Serbia turns down UN resolution on Kosovo
On his coming to power, Serbian Prime Minister Vojislav Kostunica made it clear he wanted Kosovo to remain part of Serbia.
“Kosovo will not be independent and that fact cannot be changed by American officials with their daily statements advocating independence for the province,” he said in a statement given to the government-backed news agency, Tanjug.
At a news conference on Wednesday, the Prime Minister of Kosovo, Agim Ceku, said he supports proposals put forward by the European Union.
“Kosovo is in Europe. Kosovo is a European problem today and it is going to remain this tomorrow if we do not find a way to solve it now. We are presenting a big challenge for Europe but we are a big opportunity for it as well. This is a unique opportunity to find a European solution,” Agim Ceku said.

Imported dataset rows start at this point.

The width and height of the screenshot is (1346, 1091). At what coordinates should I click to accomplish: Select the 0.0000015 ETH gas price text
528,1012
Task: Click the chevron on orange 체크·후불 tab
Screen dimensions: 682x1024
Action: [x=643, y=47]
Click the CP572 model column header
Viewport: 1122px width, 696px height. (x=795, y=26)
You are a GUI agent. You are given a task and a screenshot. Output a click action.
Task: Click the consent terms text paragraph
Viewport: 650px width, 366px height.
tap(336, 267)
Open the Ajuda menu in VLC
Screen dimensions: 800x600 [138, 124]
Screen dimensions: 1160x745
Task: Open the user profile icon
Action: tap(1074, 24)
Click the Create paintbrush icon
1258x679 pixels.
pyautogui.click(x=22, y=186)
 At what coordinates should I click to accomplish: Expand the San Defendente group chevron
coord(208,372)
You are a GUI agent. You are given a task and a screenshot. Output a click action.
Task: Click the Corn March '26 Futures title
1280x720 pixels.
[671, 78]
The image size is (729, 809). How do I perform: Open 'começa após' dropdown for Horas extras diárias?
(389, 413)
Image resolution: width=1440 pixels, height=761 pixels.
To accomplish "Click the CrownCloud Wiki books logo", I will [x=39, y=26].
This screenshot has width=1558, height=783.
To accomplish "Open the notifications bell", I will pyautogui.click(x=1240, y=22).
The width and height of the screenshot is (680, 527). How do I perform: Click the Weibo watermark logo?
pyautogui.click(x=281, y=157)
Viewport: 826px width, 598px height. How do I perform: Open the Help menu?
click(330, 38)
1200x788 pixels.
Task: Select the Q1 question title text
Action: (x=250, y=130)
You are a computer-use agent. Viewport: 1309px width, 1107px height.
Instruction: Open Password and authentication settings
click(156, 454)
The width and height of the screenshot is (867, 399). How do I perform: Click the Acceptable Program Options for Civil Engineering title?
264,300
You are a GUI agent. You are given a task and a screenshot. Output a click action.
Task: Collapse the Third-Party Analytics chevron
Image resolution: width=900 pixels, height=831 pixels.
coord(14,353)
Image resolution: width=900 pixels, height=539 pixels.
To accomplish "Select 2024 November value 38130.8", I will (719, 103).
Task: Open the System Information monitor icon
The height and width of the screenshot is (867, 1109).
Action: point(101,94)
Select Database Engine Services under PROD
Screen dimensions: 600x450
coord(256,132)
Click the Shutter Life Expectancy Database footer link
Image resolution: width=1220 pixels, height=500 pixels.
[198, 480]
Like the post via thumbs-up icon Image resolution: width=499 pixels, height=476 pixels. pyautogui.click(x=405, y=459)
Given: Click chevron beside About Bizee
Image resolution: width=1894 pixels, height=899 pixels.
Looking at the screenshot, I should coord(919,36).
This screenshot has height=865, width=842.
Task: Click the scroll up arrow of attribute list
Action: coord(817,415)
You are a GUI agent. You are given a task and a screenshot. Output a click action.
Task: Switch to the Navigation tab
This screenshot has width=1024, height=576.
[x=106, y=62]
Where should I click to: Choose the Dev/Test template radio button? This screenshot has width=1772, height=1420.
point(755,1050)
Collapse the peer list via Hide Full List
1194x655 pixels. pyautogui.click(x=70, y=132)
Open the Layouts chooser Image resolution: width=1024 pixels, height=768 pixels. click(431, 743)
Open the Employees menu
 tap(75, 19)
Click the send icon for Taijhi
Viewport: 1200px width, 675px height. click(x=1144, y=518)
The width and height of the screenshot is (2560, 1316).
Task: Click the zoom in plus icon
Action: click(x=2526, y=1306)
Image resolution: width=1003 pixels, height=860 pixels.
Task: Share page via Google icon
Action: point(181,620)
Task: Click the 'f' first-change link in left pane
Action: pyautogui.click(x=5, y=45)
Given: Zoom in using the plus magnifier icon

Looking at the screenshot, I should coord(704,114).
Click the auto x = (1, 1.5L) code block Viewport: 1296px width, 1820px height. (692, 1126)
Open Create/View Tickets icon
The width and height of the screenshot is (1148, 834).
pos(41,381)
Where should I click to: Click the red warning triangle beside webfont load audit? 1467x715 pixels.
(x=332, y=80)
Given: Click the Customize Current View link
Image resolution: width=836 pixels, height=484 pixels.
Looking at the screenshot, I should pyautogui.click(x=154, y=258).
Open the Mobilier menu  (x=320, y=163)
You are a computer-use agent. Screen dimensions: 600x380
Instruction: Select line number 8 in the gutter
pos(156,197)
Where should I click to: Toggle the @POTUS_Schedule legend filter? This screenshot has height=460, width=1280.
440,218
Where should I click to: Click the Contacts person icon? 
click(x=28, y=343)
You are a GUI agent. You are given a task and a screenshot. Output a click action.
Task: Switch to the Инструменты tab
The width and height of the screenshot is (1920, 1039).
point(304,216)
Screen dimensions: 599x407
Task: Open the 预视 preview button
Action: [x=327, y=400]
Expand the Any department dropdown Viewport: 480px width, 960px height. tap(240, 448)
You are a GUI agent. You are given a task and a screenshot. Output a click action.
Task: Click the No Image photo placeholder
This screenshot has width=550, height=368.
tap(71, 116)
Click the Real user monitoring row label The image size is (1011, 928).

Mr Ceku became Kosovo's Prime Minister in 2006 despite Serbia's protests which accused him of being a war criminal.
Official Moscow thinks the plan put forward by Martti Ahtisaari, granting Kosovo limited independence, is biased, and has warned it will use its veto right in the UN to block it.
But United Nations Secretary General, Ban Ki-moon, says the plan has all the necessary elements. However, according to some Russian experts, the UN chief is failing to look at all the possible solutions to the issue of the province's future.
The Head of the Balkan Crisis Research Centre, Elena Guskova, says the Martti Ahtisaari plan is one-sided.
“Ban Ki-moon has taken a one-sided position; he continues the line which has become Martti Ahtisaari’s plan. The document is totally one-sided. Belgrade’s position has not been taken into account, either at the beginning of the negotiation process, or when the decision was being worked out,” Elena Guskova commented.
Later this month Belgrade is planning a parliamentary session to outline retaliatory measures against any countries which recognise Kosovo.